BELEDİYE BAŞKANI MEHMET SEZGİN’İN AKTARMASIYLA GELENDOST İLÇESİ…

COĞRAFİ KONUMUMUZ

Gelendost göller yöresinde yer alan, Isparta iline bağlı şirin bir ilçedir. İlçe, Isparta'nın kuzeydoğusunda yer almaktadır. Yüzölçümü 624 km² olan Gelendost'un deniz seviyesinden yüksekliği ortalama 940 metredir. Gelendost'un güneyinde Eğirdir, doğusunda Şarki Karaağaç ve Y.Bademli, batısında ise Eğirdir Gölü yer alır. İlçenin doğusunda Toros dağlarının uzantısı olan Anamas Dağları yer alır. İlçenin kuzeyindeki Ak Dağ (Boz Dağ) İlçenin en yüksek yerini oluşturur. Afşar-Gelendost ovaları arasında yer alan tepecik ve bozkırlar kırıklı yapıya sahiptir. İlçe toprakları 3. ve 4. jeolojik zamanlarda teşekkül etmiştir. Topraklar tuzlu, tınlı ve killi özelliklere sahiptir. Kahverengi step toprakları çoğunluktadır. Göl kenarları alüviyal ve göl tabanı toprakları özelliğindedir. İklimi, Akdeniz iklimi ile karasal iklim arasında geçiş özelliği gösterir. Yazlar sıcak ve kurak, kışlar soğuk ve kar yağışlı geçer. Göl kıyısında ise, gölün yumuşatıcı etkisinden dolayı iklim biraz ılımanlaşır. Ancak kış mevsiminin çok sert geçtiği yıllarda göl yüzeyinin buz tuttuğu zamanlar da olur. Sıcaklık ortalaması 12 0C, yağışlı gün sayısı 53, yıllık yağış ortalaması 547 kg., ortalama nispi nem oranı ise %60 civarındadır. Alçak yerlerdeki tepecikler küçük meşe koruluğu ve bozkır bitki örtüsüne sahiptir. Yükseklere doğru çıkıldıkça pıynar (pınar meşesi), daha yukarılarda ise köknar, ardıç, dişbudak, karaağaç, dağ armudu, dağ eriği, karamık ve seyrek yapıda çam çeşitleri yer alır. Gelendost İlçe

Merkezi Mahalle İsimleri:

1. Muharrem Mahallesi

2. Yeni Mahallesi

3. Orta Mahallesi

4. Aşağı Mahallesi

5. Selçuk Mahallesi

6. H.Avni Paşa Mahallesi

7.Bahçelievler Mahallesi

 8.Haydarpaşa Mahallesi

9.17 Eylül Mahallesi

10.Kırevleri Mahallesi

Kasaba İsimlerimiz:

 1. Bağıllı (Yukarı Mahallesi, Şehitler Mahallesi, Aşağı Mahallesi, Yeni Mahallesi)

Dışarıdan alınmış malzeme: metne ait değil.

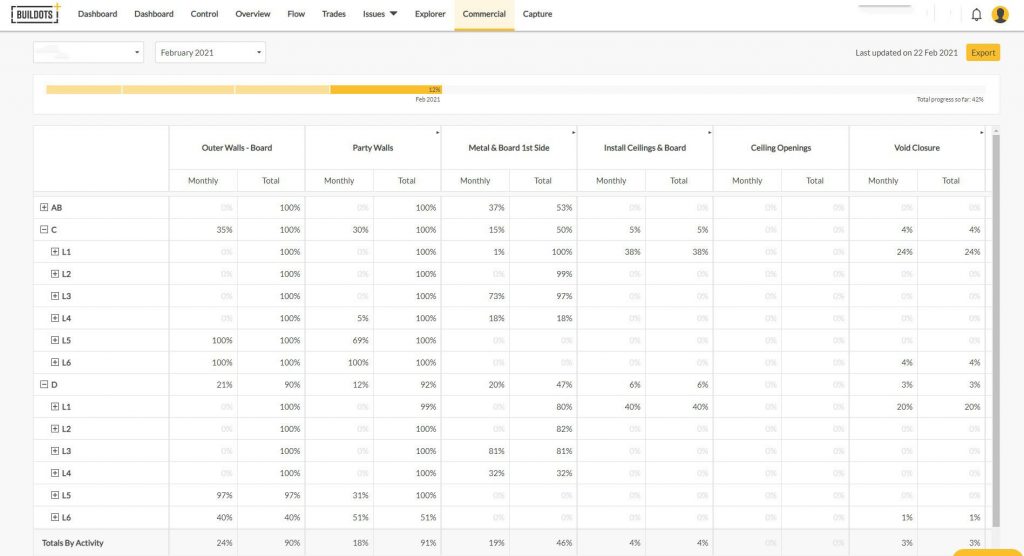This screenshot has height=556, width=1024.
Task: Expand the AB row
Action: tap(44, 207)
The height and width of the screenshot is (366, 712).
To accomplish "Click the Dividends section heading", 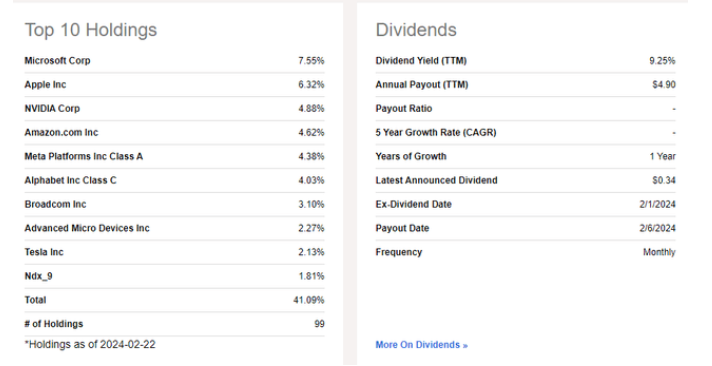I will [x=416, y=30].
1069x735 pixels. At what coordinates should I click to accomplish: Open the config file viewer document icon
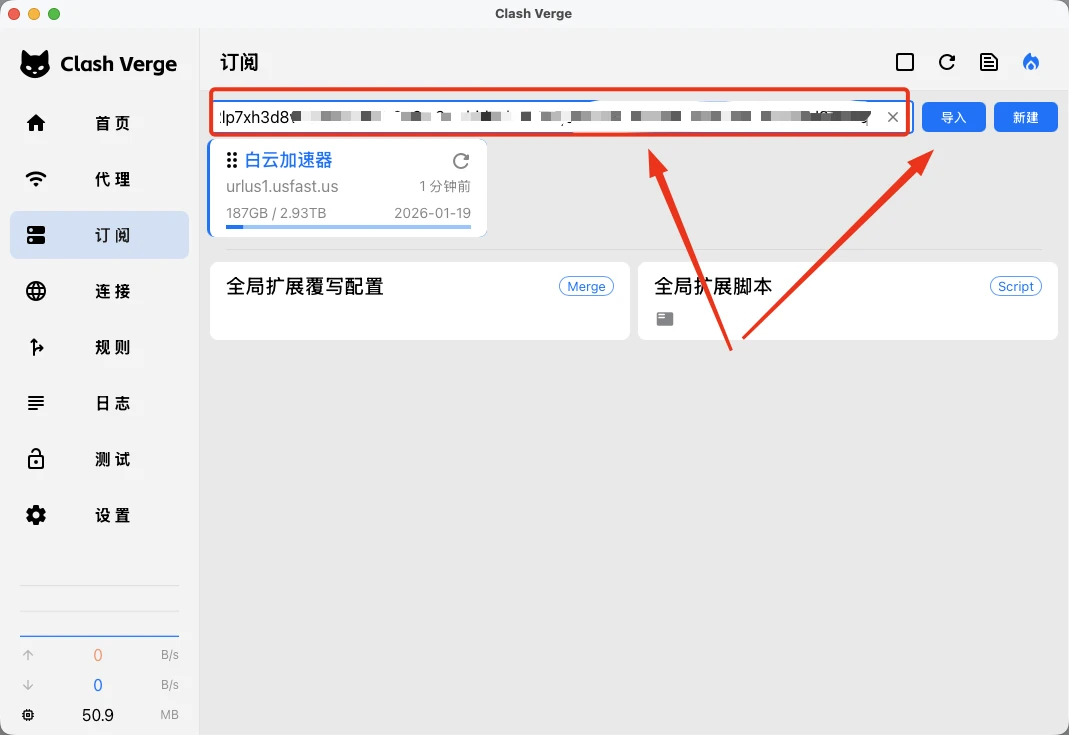pos(989,61)
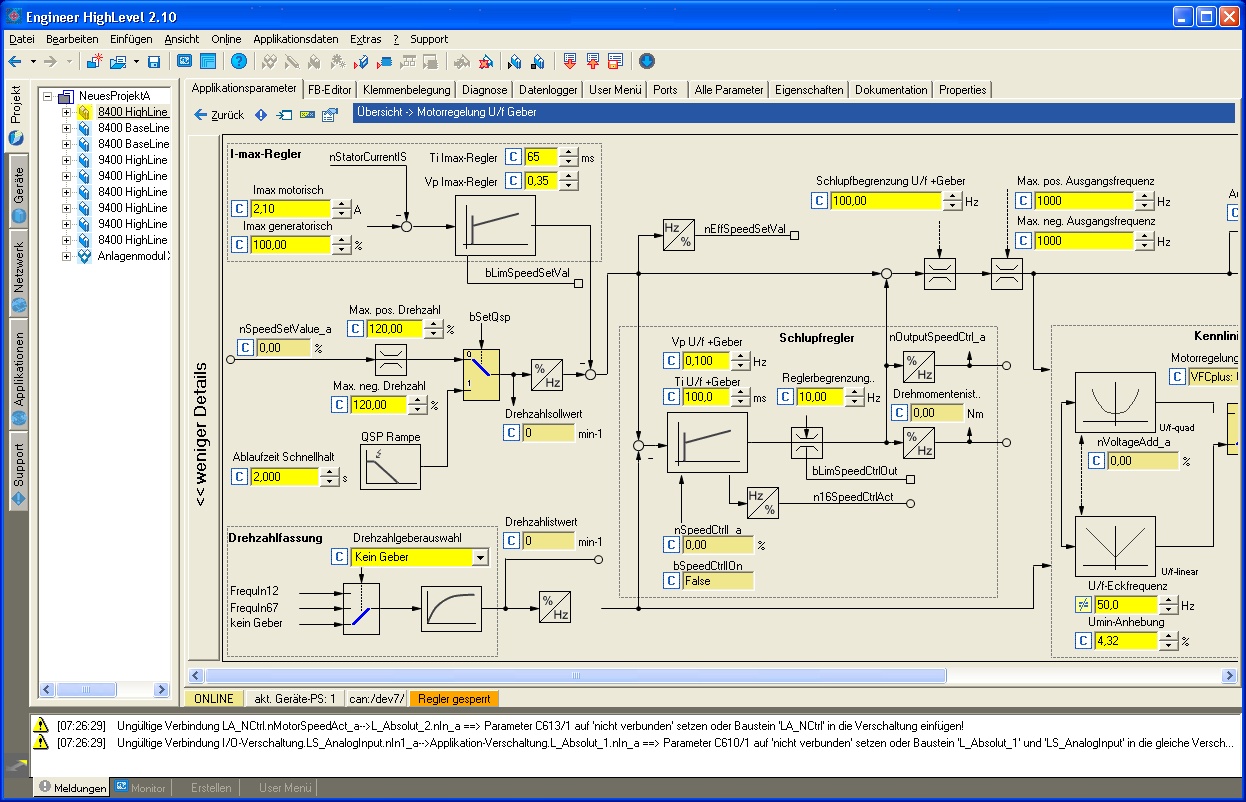Screen dimensions: 1246x802
Task: Increase Ti Imax-Regler value with up arrow
Action: point(568,152)
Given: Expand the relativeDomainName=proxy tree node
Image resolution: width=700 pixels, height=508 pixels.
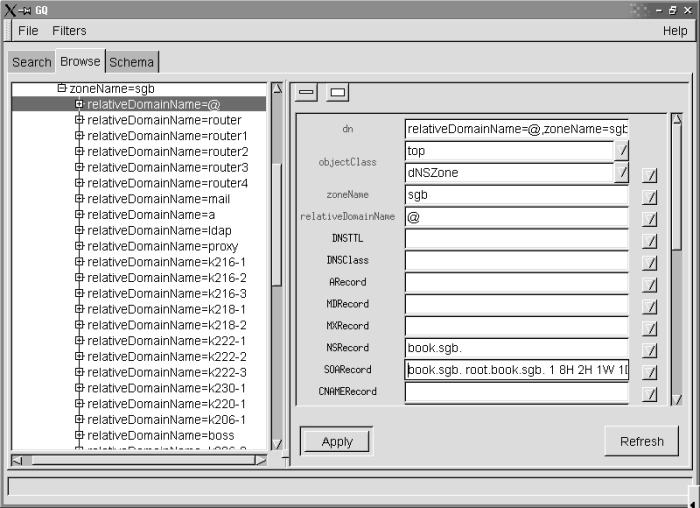Looking at the screenshot, I should [79, 246].
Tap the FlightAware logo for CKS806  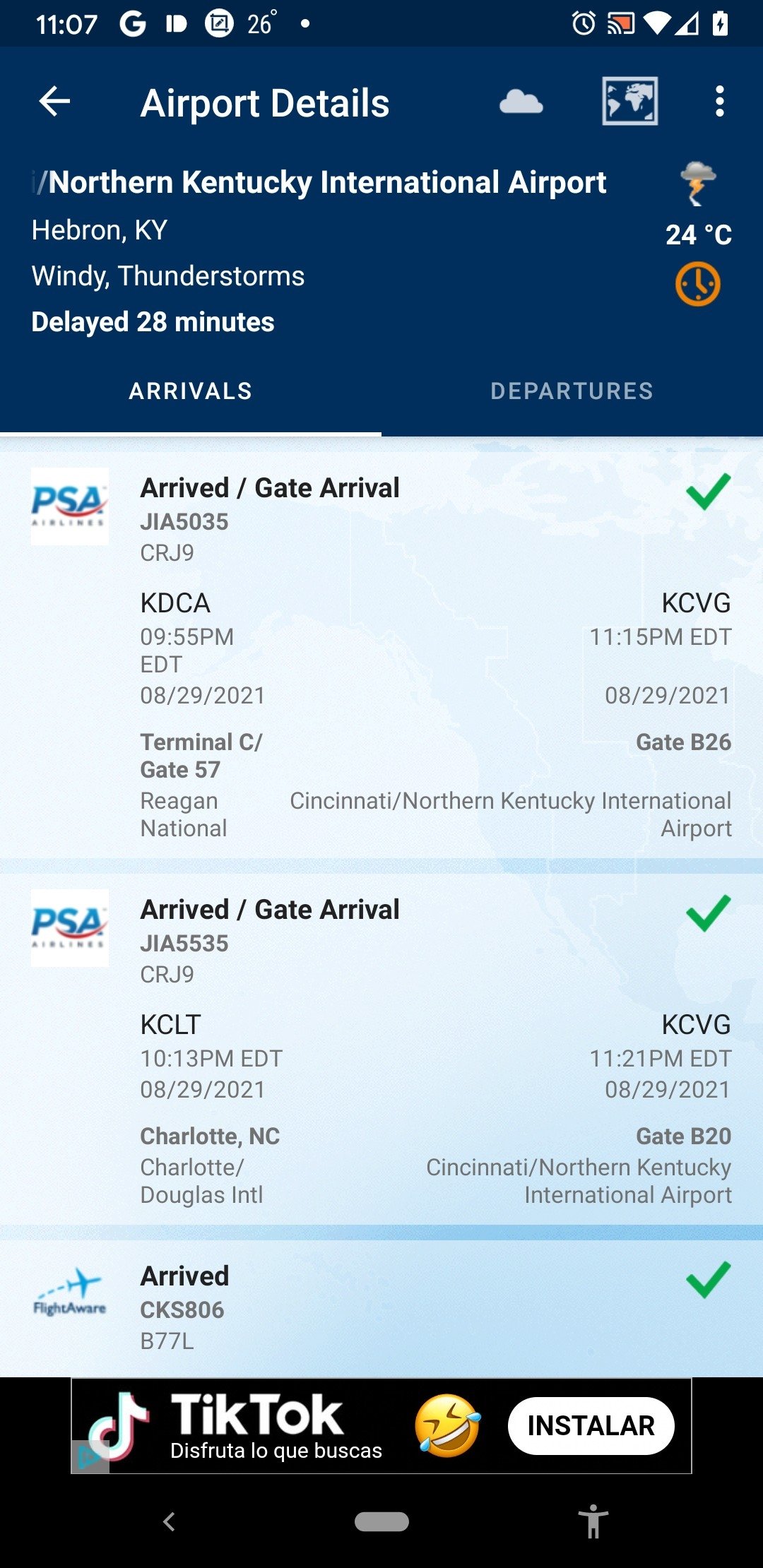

 2. Yaka (Yeni Mahallesi, Orta Mahallesi, Çay Mahallesi, Yukarı Mahallesi,

Bahçelievler Mahallesi, Cumhuriyet Mahallesi).

İLÇEMİZİN TARİHİ

M.Ö 3500 yılında "Mirya" veya "Miryo" adı ile Hititler'in bir kolu olan Anamurla (Anamirli) Miryalılar tarafından kurulmuştur.İlk Mirya şehrinin özellikleri Hitit Devletine bağlı, hür bir şehir devleti görünümünde idi. Paçeşi adı verilen güneşin oğlu kabul edilen valiler tarafından yönetilirdi.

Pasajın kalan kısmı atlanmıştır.